[Start of section]
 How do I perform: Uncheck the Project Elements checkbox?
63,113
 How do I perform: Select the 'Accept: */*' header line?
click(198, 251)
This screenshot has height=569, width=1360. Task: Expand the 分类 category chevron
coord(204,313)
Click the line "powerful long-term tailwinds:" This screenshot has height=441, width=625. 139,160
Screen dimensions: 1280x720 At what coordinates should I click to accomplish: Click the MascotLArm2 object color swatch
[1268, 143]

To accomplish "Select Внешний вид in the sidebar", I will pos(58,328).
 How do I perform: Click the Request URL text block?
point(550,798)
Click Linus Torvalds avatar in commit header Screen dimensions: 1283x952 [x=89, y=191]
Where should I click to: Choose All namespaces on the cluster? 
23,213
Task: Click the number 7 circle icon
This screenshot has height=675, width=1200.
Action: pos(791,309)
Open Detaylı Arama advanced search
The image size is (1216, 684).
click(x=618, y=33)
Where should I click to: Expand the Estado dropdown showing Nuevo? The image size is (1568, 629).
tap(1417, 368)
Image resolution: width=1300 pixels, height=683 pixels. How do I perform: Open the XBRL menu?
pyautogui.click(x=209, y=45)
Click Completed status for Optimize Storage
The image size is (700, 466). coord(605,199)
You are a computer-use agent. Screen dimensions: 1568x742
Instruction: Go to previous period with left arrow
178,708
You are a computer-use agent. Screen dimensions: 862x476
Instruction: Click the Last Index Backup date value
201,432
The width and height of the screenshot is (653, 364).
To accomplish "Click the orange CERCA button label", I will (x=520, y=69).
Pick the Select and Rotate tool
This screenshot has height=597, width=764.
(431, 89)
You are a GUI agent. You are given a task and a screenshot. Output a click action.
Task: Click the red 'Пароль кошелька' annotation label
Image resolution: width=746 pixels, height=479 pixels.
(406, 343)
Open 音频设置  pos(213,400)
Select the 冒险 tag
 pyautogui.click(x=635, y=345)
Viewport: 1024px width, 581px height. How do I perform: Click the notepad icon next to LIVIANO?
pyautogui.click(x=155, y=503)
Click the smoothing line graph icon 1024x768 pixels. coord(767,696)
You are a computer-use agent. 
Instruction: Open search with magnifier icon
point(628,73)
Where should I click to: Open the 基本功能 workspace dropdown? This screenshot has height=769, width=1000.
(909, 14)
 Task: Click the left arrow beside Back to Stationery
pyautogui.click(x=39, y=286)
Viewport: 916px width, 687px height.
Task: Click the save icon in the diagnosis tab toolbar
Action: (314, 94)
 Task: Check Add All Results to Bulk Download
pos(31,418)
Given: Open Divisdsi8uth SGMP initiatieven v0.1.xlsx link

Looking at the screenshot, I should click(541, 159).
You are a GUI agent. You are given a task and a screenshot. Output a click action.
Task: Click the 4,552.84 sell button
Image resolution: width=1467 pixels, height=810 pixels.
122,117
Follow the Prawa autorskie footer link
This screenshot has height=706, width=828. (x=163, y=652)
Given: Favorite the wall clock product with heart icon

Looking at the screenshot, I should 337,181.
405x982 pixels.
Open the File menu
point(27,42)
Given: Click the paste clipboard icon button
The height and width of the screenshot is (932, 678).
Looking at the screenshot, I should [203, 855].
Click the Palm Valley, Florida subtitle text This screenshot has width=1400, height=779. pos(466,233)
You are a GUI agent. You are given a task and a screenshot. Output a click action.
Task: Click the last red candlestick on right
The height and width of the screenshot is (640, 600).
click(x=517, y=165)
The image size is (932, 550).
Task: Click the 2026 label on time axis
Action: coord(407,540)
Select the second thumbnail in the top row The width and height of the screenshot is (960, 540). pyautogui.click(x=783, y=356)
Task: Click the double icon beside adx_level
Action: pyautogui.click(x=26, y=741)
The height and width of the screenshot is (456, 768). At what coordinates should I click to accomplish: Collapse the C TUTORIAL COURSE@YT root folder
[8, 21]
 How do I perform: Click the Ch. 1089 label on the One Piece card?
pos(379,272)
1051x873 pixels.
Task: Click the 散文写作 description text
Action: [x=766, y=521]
[End of section]
What you should do: From the first line to the last, retype the records exactly as they stand above.

Task result:
 How do I perform: Uncheck the Project Elements checkbox?
63,113
 How do I perform: Select the 'Accept: */*' header line?
click(198, 251)
This screenshot has height=569, width=1360. Task: Expand the 分类 category chevron
coord(204,313)
Click the line "powerful long-term tailwinds:" This screenshot has height=441, width=625. 139,160
Screen dimensions: 1280x720 At what coordinates should I click to accomplish: Click the MascotLArm2 object color swatch
[1268, 143]

To accomplish "Select Внешний вид in the sidebar", I will pos(58,328).
 How do I perform: Click the Request URL text block?
point(550,798)
Click Linus Torvalds avatar in commit header Screen dimensions: 1283x952 [x=89, y=191]
Where should I click to: Choose All namespaces on the cluster? 
23,213
Task: Click the number 7 circle icon
This screenshot has height=675, width=1200.
Action: pos(791,309)
Open Detaylı Arama advanced search
The image size is (1216, 684).
click(x=618, y=33)
Where should I click to: Expand the Estado dropdown showing Nuevo? The image size is (1568, 629).
tap(1417, 368)
Image resolution: width=1300 pixels, height=683 pixels. How do I perform: Open the XBRL menu?
pyautogui.click(x=209, y=45)
Click Completed status for Optimize Storage
The image size is (700, 466). coord(605,199)
You are a computer-use agent. Screen dimensions: 1568x742
Instruction: Go to previous period with left arrow
178,708
You are a computer-use agent. Screen dimensions: 862x476
Instruction: Click the Last Index Backup date value
201,432
The width and height of the screenshot is (653, 364).
To accomplish "Click the orange CERCA button label", I will (x=520, y=69).
Pick the Select and Rotate tool
This screenshot has height=597, width=764.
(431, 89)
You are a GUI agent. You are given a task and a screenshot. Output a click action.
Task: Click the red 'Пароль кошелька' annotation label
Image resolution: width=746 pixels, height=479 pixels.
(406, 343)
Open 音频设置  pos(213,400)
Select the 冒险 tag
 pyautogui.click(x=635, y=345)
Viewport: 1024px width, 581px height. How do I perform: Click the notepad icon next to LIVIANO?
pyautogui.click(x=155, y=503)
Click the smoothing line graph icon 1024x768 pixels. coord(767,696)
You are a computer-use agent. 
Instruction: Open search with magnifier icon
point(628,73)
Where should I click to: Open the 基本功能 workspace dropdown? This screenshot has height=769, width=1000.
(909, 14)
 Task: Click the left arrow beside Back to Stationery
pyautogui.click(x=39, y=286)
Viewport: 916px width, 687px height.
Task: Click the save icon in the diagnosis tab toolbar
Action: (314, 94)
 Task: Check Add All Results to Bulk Download
pos(31,418)
Given: Open Divisdsi8uth SGMP initiatieven v0.1.xlsx link

Looking at the screenshot, I should click(541, 159).
You are a GUI agent. You are given a task and a screenshot. Output a click action.
Task: Click the 4,552.84 sell button
Image resolution: width=1467 pixels, height=810 pixels.
122,117
Follow the Prawa autorskie footer link
This screenshot has height=706, width=828. (x=163, y=652)
Given: Favorite the wall clock product with heart icon

Looking at the screenshot, I should 337,181.
405x982 pixels.
Open the File menu
point(27,42)
Given: Click the paste clipboard icon button
The height and width of the screenshot is (932, 678).
Looking at the screenshot, I should [203, 855].
Click the Palm Valley, Florida subtitle text This screenshot has width=1400, height=779. pos(466,233)
You are a GUI agent. You are given a task and a screenshot. Output a click action.
Task: Click the last red candlestick on right
The height and width of the screenshot is (640, 600).
click(x=517, y=165)
The image size is (932, 550).
Task: Click the 2026 label on time axis
Action: coord(407,540)
Select the second thumbnail in the top row The width and height of the screenshot is (960, 540). pyautogui.click(x=783, y=356)
Task: Click the double icon beside adx_level
Action: pyautogui.click(x=26, y=741)
The height and width of the screenshot is (456, 768). At what coordinates should I click to accomplish: Collapse the C TUTORIAL COURSE@YT root folder
[8, 21]
 How do I perform: Click the Ch. 1089 label on the One Piece card?
pos(379,272)
1051x873 pixels.
Task: Click the 散文写作 description text
Action: [x=766, y=521]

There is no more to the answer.